Abstract

The detectors of the UltraViolet Spectrographs (UVS) on Voyager 1/2 are recording a background that was earlier assigned to disintegrations in the RTG. We show that it arises instead from Galactic Cosmic Rays (GCRs). We show the 1992-2013 GCR flux measured by UVS on V1 and, by comparing with data from the GCR dedicated detectors, we estimate the energy range responsible for this UVS signal, around 300 MeV, and the response of UVS to the GCR anisotropy. After the abrupt jumps of May and August 2012 the count rate has been fluctuating only slightly around a constant value, but comparing with data from the LECP and the CRS instruments shows that those small variations are only responses to a varying anisotropy and not to a flux change. Taking advantage of the similarity in energy range to one of the products of the CRS instrument suite, we use the ratio between the two independent signals as a proxy for the temporal evolution of the GCR spectral slope around the 300 MeV range. We show that this slope has remained unchanged since Aug 2012 and find strong evidence that it will no longer vary, implying the end of the modulation at those energies and that V1 at this date is near or past the heliopause. The origin of this narrow and stagnating inner heliosheath is still unclear, and we discuss the potential effects of low solar wind speed episodes and subsequent self-amplified charge-exchange with interstellar neutrals, as a source of deceleration and collapse.
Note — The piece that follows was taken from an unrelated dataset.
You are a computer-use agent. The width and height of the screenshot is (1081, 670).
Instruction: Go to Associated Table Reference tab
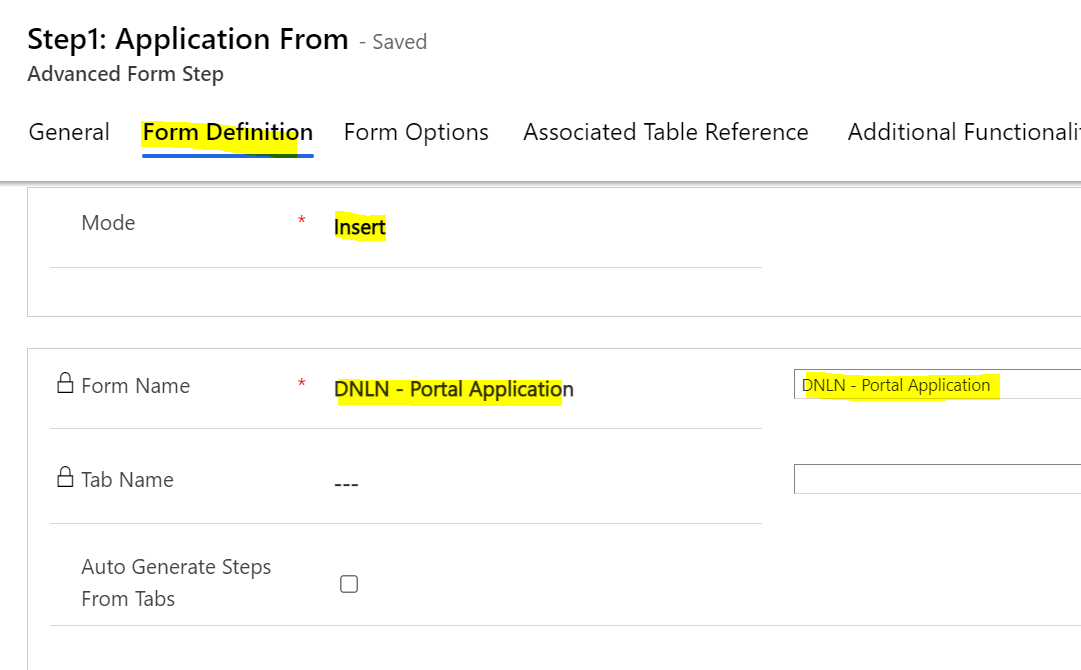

We suggest that the quasi-static region encountered by V1 may be related to such effects, triggered by the strong post solar-maximum variability. This did not happen for V2 due to its trajectory at an angle further from the heliosphere axis and a later termination shock crossing. The existence on the upwind side of a mixing layer formed by charge transfer instead of a pure plasma contact discontinuity could explain various observations.